- PROBLEM TO SOLVE: Reproduce, without any change, the lines between the one holding "This screenshot has height=622, width=410." and the one holding "Action: click(x=135, y=14)", inclusive.

- RECORD LIST:
▶
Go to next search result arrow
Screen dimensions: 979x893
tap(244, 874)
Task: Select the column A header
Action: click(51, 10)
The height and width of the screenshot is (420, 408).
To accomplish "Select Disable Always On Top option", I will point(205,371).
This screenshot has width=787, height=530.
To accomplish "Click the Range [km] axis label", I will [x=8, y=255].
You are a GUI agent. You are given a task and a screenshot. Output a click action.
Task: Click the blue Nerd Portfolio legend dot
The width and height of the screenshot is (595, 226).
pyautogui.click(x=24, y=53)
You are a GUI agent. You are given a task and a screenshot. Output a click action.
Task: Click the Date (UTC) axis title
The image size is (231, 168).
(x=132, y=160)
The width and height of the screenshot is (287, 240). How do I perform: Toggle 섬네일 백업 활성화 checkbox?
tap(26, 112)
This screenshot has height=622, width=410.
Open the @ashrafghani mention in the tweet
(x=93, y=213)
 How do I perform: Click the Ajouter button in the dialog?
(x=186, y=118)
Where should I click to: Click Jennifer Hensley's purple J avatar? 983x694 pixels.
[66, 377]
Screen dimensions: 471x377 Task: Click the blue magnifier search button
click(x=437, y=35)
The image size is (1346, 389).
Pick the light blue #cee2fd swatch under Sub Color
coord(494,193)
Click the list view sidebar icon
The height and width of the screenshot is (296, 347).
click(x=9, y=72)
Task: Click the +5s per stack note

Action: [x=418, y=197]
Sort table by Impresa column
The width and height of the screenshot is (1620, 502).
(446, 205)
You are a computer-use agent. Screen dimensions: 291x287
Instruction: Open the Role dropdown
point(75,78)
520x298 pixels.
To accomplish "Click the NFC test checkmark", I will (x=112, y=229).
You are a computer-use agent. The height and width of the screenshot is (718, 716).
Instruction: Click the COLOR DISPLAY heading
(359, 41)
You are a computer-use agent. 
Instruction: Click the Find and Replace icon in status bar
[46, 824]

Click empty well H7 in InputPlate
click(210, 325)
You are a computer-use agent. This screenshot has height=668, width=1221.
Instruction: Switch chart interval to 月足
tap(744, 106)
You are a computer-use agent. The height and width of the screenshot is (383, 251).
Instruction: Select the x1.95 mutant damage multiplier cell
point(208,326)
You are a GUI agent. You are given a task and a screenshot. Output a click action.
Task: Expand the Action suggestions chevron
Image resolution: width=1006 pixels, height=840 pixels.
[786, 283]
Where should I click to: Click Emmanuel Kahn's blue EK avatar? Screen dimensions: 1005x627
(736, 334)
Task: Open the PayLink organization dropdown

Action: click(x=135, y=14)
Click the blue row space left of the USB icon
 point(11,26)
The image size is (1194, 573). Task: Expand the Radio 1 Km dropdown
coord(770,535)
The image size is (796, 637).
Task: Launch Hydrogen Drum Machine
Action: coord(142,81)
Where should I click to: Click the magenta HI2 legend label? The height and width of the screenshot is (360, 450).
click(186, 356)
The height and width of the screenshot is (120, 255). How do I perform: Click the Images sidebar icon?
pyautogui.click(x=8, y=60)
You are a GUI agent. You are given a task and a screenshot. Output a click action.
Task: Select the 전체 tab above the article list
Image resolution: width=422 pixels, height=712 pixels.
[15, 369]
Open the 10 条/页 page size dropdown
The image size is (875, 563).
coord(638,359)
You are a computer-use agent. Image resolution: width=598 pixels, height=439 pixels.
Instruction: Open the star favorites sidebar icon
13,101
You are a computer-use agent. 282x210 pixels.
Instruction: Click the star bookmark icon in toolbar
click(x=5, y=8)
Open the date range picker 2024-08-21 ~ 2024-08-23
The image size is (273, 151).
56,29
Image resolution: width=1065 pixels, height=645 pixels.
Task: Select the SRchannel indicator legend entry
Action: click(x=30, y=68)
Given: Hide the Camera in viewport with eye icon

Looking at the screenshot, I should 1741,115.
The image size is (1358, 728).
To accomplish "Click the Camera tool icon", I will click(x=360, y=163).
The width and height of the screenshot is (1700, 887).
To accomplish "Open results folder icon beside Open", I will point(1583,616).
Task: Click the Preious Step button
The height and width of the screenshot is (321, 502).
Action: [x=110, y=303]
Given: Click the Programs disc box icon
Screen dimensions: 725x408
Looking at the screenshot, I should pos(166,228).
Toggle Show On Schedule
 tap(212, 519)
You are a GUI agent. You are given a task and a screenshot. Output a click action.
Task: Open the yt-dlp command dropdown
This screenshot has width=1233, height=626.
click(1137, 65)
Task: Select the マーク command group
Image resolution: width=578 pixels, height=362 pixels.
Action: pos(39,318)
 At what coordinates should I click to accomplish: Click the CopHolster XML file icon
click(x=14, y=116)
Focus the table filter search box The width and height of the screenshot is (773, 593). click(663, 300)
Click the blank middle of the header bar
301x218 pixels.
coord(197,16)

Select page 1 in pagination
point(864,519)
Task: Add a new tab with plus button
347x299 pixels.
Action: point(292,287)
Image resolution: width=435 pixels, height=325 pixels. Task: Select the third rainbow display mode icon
◀
- WRITTEN SOLUTION:
This screenshot has height=622, width=410.
Open the @ashrafghani mention in the tweet
(x=93, y=213)
 How do I perform: Click the Ajouter button in the dialog?
(x=186, y=118)
Where should I click to: Click Jennifer Hensley's purple J avatar? 983x694 pixels.
[66, 377]
Screen dimensions: 471x377 Task: Click the blue magnifier search button
click(x=437, y=35)
The image size is (1346, 389).
Pick the light blue #cee2fd swatch under Sub Color
coord(494,193)
Click the list view sidebar icon
The height and width of the screenshot is (296, 347).
click(x=9, y=72)
Task: Click the +5s per stack note

Action: [x=418, y=197]
Sort table by Impresa column
The width and height of the screenshot is (1620, 502).
(446, 205)
You are a computer-use agent. Screen dimensions: 291x287
Instruction: Open the Role dropdown
point(75,78)
520x298 pixels.
To accomplish "Click the NFC test checkmark", I will (x=112, y=229).
You are a computer-use agent. The height and width of the screenshot is (718, 716).
Instruction: Click the COLOR DISPLAY heading
(359, 41)
You are a computer-use agent. 
Instruction: Click the Find and Replace icon in status bar
[46, 824]

Click empty well H7 in InputPlate
click(210, 325)
You are a computer-use agent. This screenshot has height=668, width=1221.
Instruction: Switch chart interval to 月足
tap(744, 106)
You are a computer-use agent. The height and width of the screenshot is (383, 251).
Instruction: Select the x1.95 mutant damage multiplier cell
point(208,326)
You are a GUI agent. You are given a task and a screenshot. Output a click action.
Task: Expand the Action suggestions chevron
Image resolution: width=1006 pixels, height=840 pixels.
[786, 283]
Where should I click to: Click Emmanuel Kahn's blue EK avatar? Screen dimensions: 1005x627
(736, 334)
Task: Open the PayLink organization dropdown

Action: click(x=135, y=14)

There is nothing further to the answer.